■ Data listing ■
══════

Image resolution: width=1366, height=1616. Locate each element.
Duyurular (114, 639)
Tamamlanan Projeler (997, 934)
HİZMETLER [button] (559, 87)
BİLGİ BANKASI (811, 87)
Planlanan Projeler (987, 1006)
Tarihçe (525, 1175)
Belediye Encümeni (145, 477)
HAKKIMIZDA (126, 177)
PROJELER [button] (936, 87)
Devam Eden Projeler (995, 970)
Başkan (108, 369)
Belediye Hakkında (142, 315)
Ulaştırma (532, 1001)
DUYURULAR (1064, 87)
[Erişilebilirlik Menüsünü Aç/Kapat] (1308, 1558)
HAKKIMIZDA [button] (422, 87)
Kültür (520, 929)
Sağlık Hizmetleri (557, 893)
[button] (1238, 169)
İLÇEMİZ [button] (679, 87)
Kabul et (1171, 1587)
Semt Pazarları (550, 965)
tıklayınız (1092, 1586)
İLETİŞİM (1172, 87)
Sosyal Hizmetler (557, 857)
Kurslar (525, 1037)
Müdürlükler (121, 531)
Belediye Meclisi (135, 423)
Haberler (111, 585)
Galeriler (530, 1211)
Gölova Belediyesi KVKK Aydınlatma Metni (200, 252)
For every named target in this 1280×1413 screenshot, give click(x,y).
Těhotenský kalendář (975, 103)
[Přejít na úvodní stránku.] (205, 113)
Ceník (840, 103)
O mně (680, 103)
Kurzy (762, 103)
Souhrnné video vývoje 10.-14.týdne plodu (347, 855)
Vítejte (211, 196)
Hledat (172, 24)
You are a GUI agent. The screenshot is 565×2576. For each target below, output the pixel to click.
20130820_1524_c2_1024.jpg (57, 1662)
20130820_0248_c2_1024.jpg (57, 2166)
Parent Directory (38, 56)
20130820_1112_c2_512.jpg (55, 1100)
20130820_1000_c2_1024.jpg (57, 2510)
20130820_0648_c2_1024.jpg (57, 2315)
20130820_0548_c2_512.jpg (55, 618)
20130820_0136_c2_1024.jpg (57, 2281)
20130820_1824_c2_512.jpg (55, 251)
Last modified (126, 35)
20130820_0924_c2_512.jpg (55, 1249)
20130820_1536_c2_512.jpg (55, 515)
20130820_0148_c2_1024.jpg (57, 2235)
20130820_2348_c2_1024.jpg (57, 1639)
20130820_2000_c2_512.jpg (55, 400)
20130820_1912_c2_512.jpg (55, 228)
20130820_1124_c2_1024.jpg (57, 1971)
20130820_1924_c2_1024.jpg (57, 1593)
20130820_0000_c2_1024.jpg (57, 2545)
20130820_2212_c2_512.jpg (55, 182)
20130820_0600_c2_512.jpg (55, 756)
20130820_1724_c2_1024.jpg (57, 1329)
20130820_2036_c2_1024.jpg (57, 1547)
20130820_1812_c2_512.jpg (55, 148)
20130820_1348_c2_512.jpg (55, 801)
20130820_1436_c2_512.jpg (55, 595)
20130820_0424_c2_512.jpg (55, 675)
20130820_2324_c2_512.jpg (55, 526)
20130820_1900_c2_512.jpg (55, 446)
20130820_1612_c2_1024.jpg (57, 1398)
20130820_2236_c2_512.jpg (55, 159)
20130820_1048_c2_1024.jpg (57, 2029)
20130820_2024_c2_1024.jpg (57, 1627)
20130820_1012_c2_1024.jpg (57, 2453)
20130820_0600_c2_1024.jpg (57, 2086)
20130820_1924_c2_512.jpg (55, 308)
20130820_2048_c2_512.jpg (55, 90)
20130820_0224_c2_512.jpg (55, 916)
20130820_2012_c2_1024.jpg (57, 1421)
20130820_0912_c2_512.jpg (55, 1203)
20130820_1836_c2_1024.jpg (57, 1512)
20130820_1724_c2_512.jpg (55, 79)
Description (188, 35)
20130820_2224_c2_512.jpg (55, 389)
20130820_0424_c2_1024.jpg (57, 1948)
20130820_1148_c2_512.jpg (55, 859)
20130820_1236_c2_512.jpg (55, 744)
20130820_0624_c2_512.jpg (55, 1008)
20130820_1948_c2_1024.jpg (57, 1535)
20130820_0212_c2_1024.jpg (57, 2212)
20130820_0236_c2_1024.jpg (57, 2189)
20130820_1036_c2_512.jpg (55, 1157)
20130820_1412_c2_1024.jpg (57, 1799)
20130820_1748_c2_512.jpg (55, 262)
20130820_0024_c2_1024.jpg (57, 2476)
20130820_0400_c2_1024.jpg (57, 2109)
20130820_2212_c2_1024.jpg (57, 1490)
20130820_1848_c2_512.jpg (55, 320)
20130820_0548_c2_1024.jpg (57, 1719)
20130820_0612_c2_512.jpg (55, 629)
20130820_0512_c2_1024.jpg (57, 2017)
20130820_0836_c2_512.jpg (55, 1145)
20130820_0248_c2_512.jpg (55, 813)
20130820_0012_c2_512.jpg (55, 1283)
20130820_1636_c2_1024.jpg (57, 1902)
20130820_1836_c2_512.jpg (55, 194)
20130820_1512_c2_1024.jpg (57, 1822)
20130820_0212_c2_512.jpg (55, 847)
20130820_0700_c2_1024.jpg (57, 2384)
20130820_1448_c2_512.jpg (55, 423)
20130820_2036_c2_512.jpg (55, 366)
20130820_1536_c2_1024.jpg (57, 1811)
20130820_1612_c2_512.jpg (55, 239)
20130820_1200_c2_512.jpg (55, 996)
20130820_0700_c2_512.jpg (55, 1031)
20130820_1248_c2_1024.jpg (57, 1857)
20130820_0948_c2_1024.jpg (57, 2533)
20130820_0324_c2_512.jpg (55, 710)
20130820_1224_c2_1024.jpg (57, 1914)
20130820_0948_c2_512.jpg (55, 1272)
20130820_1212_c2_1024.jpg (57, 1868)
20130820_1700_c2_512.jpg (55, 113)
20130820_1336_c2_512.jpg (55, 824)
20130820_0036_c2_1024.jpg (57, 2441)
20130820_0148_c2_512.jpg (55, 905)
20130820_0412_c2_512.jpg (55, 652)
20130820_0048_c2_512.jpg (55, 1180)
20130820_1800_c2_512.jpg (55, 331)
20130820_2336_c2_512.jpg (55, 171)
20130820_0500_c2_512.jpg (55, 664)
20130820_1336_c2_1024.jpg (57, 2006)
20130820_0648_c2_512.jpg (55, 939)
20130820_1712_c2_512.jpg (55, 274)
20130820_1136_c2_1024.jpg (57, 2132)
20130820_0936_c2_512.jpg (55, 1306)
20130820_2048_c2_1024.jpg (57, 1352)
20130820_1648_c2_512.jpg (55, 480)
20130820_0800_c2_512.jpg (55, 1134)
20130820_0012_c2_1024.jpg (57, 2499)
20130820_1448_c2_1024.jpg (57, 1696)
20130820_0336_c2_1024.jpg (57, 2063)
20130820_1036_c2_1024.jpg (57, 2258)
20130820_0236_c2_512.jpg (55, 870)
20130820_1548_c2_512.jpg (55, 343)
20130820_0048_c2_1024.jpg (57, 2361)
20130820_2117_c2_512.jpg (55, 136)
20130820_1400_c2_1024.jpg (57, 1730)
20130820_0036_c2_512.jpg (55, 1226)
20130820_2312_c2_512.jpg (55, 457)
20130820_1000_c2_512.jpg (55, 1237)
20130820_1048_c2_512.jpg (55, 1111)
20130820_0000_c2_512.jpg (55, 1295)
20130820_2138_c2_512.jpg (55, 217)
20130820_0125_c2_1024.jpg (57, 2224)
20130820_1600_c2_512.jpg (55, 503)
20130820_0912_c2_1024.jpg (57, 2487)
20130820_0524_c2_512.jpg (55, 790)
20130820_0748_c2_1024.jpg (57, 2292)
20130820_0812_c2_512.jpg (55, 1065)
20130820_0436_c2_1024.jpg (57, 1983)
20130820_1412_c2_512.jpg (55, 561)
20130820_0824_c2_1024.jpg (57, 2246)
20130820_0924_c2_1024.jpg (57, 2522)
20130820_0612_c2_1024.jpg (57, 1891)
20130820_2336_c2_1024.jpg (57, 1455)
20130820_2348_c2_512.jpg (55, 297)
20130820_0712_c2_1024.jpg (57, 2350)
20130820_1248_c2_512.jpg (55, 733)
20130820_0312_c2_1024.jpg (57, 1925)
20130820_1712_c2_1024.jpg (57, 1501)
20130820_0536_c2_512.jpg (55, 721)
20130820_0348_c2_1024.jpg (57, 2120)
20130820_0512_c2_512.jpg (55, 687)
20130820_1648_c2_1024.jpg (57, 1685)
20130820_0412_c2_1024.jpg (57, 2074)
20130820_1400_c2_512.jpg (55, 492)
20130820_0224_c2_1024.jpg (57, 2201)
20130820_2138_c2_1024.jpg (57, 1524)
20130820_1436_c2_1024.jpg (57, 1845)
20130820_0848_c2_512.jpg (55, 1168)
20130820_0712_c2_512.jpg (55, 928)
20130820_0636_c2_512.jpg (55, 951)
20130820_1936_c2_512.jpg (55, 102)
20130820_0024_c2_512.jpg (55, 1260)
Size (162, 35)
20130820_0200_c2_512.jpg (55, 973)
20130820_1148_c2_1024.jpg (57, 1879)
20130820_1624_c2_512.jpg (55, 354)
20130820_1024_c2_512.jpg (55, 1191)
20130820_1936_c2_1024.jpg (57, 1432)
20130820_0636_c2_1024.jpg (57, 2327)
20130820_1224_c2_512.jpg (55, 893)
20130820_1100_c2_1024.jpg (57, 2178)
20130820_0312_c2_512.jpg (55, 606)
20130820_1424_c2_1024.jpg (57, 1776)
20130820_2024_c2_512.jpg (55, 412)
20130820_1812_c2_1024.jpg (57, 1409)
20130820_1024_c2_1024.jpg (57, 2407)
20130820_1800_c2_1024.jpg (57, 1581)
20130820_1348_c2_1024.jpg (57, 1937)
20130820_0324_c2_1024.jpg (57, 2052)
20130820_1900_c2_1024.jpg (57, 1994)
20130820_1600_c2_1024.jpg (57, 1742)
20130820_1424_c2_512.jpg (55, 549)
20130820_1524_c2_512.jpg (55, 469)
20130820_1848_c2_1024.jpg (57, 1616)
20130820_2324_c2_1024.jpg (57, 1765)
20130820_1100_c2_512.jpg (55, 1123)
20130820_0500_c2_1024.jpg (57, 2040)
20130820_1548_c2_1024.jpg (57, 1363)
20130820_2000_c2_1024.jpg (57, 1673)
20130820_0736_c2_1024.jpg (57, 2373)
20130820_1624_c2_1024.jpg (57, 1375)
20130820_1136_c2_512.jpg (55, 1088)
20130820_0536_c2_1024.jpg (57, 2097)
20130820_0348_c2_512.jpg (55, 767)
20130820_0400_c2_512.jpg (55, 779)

══════

■ Activity ■
Please transcribe the material line by line, exactly, from its opening line through the line that contains "İLETİŞİM (1172, 87)".

■ Response for this exercise ■
Image resolution: width=1366, height=1616. Locate each element.
Duyurular (114, 639)
Tamamlanan Projeler (997, 934)
HİZMETLER [button] (559, 87)
BİLGİ BANKASI (811, 87)
Planlanan Projeler (987, 1006)
Tarihçe (525, 1175)
Belediye Encümeni (145, 477)
HAKKIMIZDA (126, 177)
PROJELER [button] (936, 87)
Devam Eden Projeler (995, 970)
Başkan (108, 369)
Belediye Hakkında (142, 315)
Ulaştırma (532, 1001)
DUYURULAR (1064, 87)
[Erişilebilirlik Menüsünü Aç/Kapat] (1308, 1558)
HAKKIMIZDA [button] (422, 87)
Kültür (520, 929)
Sağlık Hizmetleri (557, 893)
[button] (1238, 169)
İLÇEMİZ [button] (679, 87)
Kabul et (1171, 1587)
Semt Pazarları (550, 965)
tıklayınız (1092, 1586)
İLETİŞİM (1172, 87)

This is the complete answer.